The fourth limitation of our study is the under-reporting of hypothermia. The figures of 0.08% of medical admissions and the estimated annual incidence rate of hypothermia in population aged 60 or above (4 cases per 100,000) are believed to under-estimate the real situation. It is because regular thermometers do not accurately measure low temperatures, and a certain number of cases of hypothermia among frail elderly patients may have been unrecognised as rectal thermometers with extended range are not widely available in general medical wards. Moreover, under-reporting of hypothermic cases or deaths is actually a worldwide problem (23). The Centre of Disease Control and Prevention (CDC) also believed that hypothermic mortality was probably underreported (29). First of all, its physical signs may not be recognized because they resemble other conditions. Secondly, hospitals may not use low-temperature thermometers. Thirdly, medical personnel may be unaware of hypothermia's significance.

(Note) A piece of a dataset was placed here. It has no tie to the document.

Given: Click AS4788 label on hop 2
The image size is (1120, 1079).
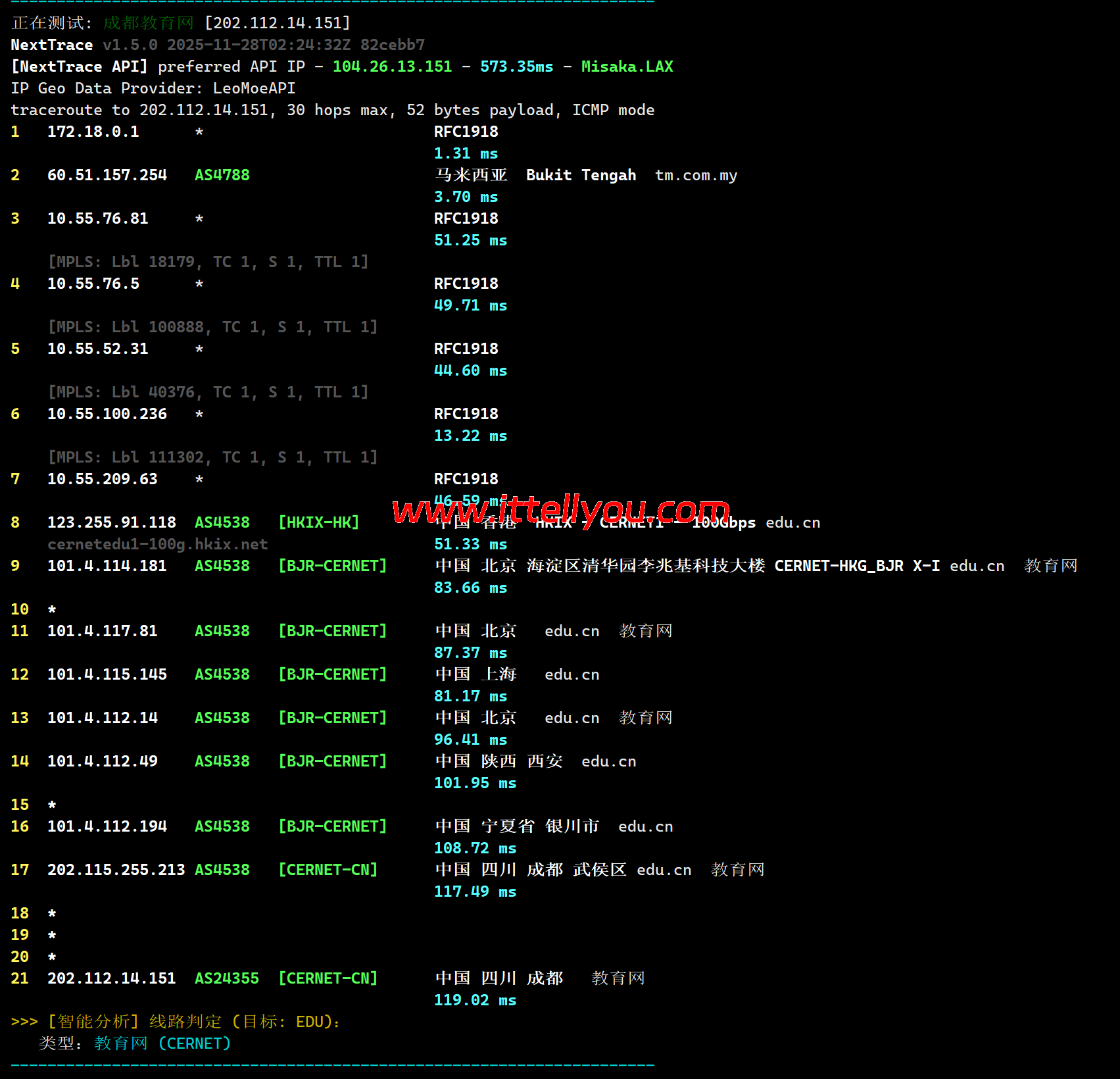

Different rewarming techniques

Our multivariate analysis failed to identify a statistically significant improvement in survival resulting from the use of a particular rewarming technique. This finding was consistent with that reported in the hypothermic outcome study reported by Danzl et al (6) and the series by Muszkat et al (7). Danzl et al analysed the outcome of their patients by the Hypothermia Outcome Score and concluded that although there was no significant difference found between the different methods, and there was a trend favouring the use of active internal rewarming by gastric or colonic lavage and another trend against the use of active external rewarming with hot baths or electric blankets (6). Randomised therapeutic trials should be required in future in order to investigate the efficacy of different rewarming techniques in different subgroups of hypothermic patients.

Conclusions

Among the geriatric group of patients, hypothermia in elderly patients accounts for 0.08% of admissions to the medical department, and it is a clinical situation that carries a high mortality. Elderly patients are prone to be suffered from impaired thermoregulation, so that mild or moderate cold exposure leads to hypothermia. Majority of our hypothermic elderly patients were either institutionalised or living with their families. Presence of bradycardia, hypoalbuminaemia and high urea levels on admission were identified as the independent predictors for mortality, while age, severity of hypothermia, co-morbidities, premorbid functional status, social background and different rewarming methods were not. Strengthening the knowledge and awareness of the caregivers and increase use of rectal thermometer in measurement of core temperature may help to prevent and improve the care of elderly hypothermic patients.